■ DIRECTIONS
Please count the lines in the records below that contain the word "menu", and reply with that number alone.

_ _ _ _

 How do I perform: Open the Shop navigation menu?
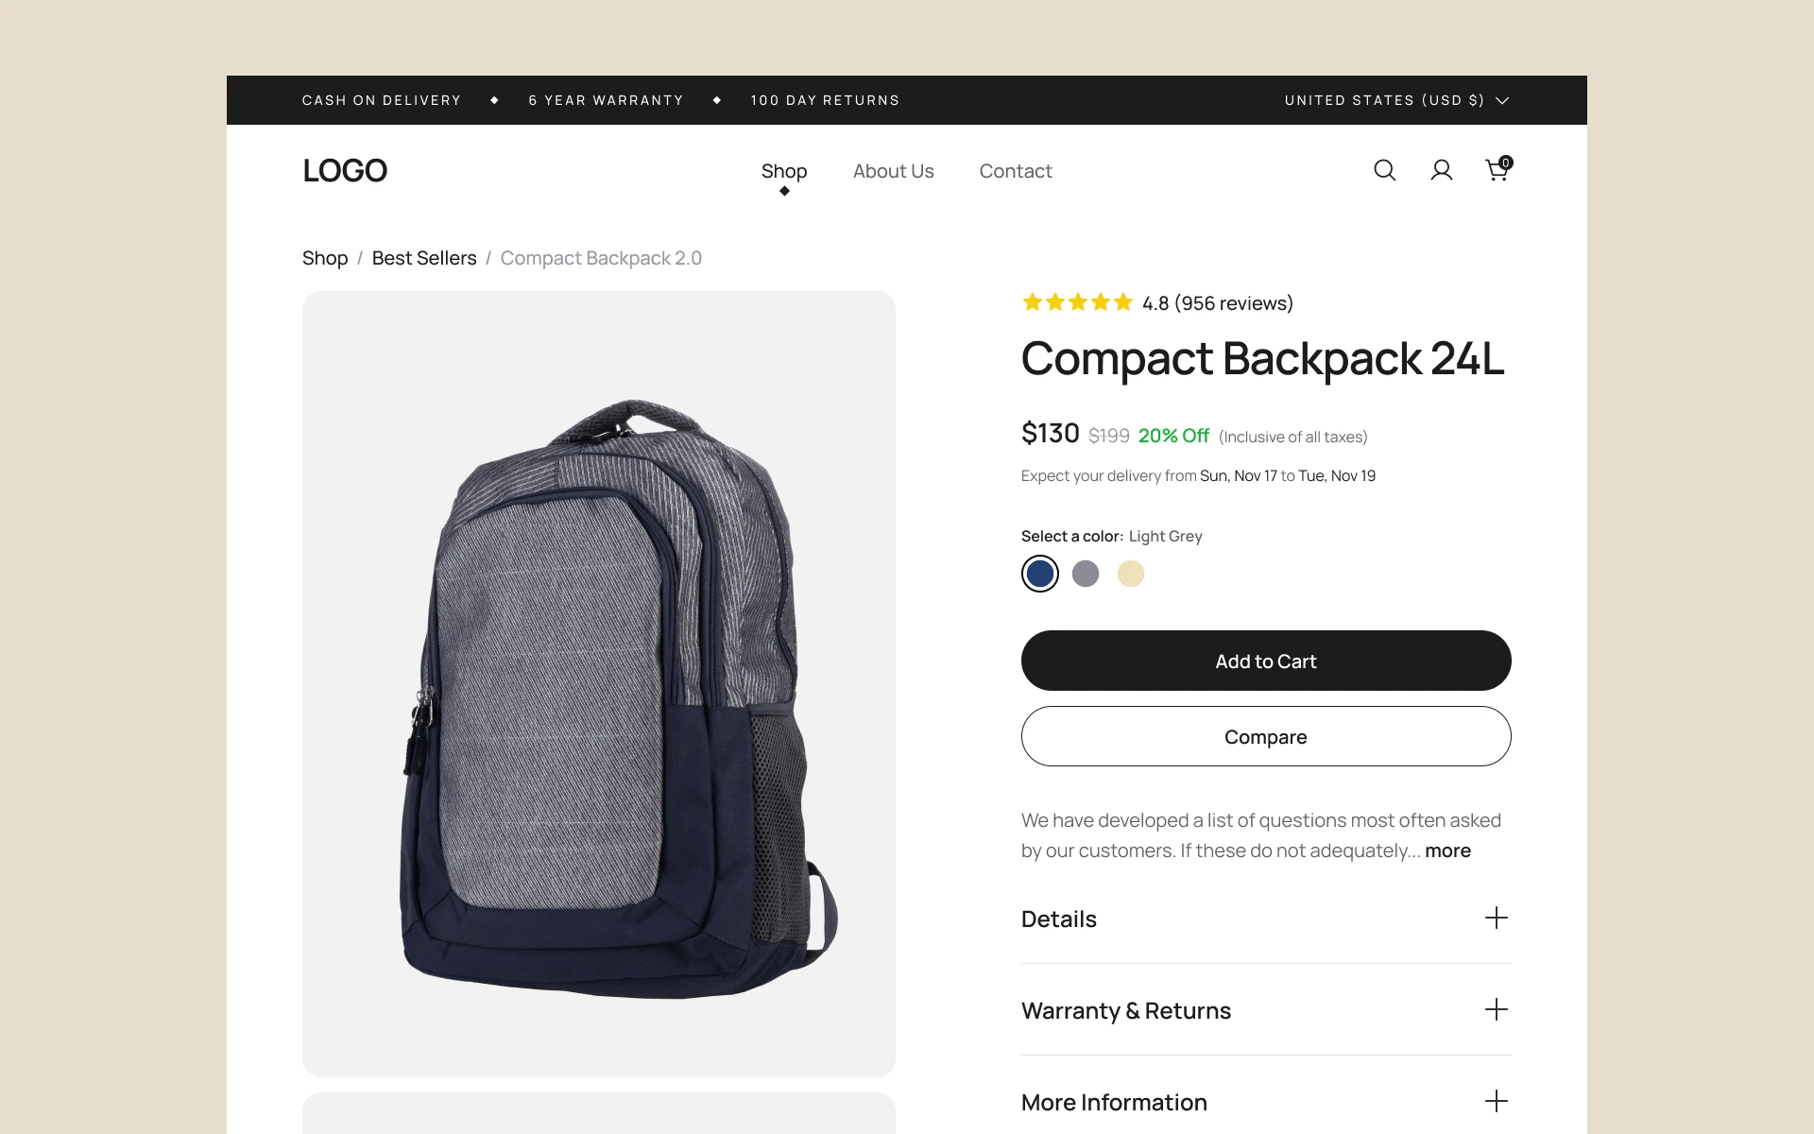pos(783,170)
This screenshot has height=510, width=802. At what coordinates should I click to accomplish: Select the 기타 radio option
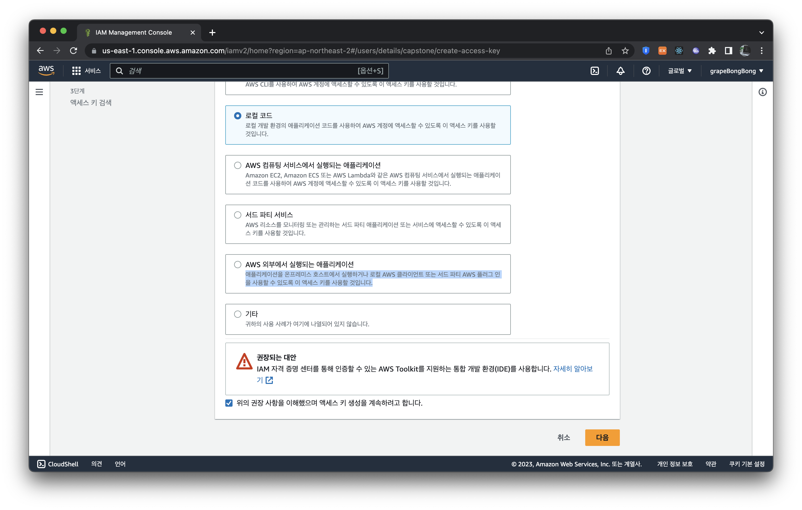click(x=237, y=314)
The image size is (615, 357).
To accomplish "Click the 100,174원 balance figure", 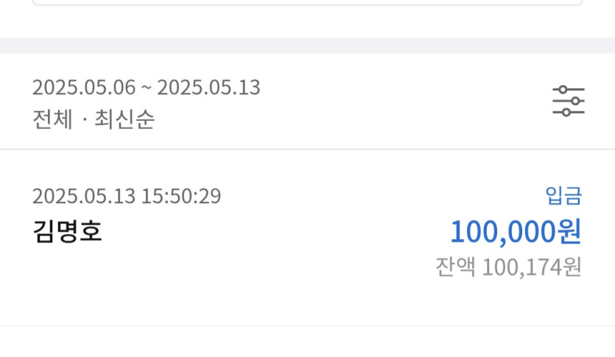I will click(x=532, y=267).
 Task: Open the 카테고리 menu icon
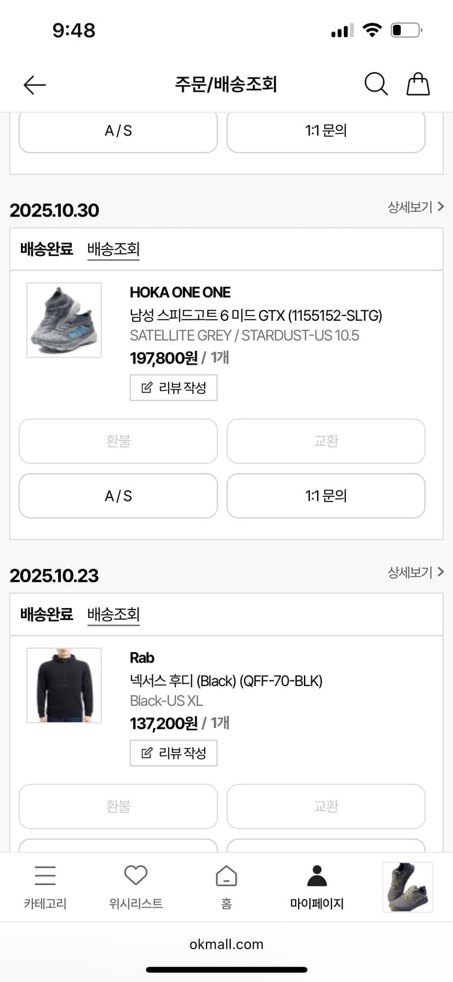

_ _ _ _

■ TASK RESPONSE
2